** SUPPLIED DATA follows **

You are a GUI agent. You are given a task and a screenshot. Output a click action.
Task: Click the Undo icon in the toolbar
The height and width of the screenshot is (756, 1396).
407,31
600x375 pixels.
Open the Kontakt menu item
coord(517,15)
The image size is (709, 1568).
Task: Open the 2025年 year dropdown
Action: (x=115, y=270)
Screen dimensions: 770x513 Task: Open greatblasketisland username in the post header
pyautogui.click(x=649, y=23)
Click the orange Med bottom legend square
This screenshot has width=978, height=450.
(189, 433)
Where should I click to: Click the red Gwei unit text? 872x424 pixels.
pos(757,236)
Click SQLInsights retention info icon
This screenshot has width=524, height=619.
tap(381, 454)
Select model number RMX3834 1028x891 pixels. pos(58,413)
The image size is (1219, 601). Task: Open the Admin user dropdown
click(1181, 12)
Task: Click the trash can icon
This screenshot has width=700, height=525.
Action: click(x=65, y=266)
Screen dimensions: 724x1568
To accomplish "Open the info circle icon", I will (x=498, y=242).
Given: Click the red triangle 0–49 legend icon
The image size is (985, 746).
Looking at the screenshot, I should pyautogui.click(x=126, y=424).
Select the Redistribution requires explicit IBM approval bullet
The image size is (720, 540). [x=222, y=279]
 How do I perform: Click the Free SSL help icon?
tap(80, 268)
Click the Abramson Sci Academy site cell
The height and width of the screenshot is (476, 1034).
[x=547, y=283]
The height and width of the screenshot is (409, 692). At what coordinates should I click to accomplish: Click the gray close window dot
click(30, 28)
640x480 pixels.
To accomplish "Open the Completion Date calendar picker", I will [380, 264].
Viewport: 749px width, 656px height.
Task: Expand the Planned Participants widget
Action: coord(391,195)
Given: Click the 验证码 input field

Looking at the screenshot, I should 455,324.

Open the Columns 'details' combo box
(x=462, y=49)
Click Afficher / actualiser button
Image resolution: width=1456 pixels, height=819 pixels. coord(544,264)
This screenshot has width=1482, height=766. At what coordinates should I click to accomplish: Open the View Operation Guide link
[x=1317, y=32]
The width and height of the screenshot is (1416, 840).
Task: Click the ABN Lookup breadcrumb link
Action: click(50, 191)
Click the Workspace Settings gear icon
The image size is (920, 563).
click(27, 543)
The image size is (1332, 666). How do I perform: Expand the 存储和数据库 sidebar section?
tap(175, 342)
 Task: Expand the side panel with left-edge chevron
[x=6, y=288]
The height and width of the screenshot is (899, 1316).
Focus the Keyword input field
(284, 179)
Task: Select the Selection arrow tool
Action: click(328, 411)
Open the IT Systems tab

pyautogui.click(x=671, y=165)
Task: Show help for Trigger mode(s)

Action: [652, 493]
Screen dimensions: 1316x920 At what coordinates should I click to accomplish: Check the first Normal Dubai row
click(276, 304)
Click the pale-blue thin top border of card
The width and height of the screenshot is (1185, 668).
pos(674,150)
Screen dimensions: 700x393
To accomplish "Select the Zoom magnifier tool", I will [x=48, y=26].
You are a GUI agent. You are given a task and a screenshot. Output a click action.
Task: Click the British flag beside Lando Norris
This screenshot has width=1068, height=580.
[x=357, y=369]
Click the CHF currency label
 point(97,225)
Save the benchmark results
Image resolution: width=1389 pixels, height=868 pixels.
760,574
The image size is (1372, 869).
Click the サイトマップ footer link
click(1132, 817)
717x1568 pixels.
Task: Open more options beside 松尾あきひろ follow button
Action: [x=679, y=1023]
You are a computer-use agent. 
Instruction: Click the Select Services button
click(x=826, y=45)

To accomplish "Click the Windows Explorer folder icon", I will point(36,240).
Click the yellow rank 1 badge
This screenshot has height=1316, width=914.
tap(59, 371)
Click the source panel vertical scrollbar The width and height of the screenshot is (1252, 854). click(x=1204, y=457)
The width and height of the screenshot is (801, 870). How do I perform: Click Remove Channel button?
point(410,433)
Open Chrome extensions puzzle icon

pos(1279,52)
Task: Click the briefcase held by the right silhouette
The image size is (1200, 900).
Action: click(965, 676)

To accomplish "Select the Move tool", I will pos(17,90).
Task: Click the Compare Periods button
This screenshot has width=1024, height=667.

** End of SUPPLIED DATA **

▶ [TASK DIRECTIONS]:
Out of the entries, pull every line that mentions "legend".

▶ [TASK SOLUTION]:
Click the orange Med bottom legend square
Given: Click the red triangle 0–49 legend icon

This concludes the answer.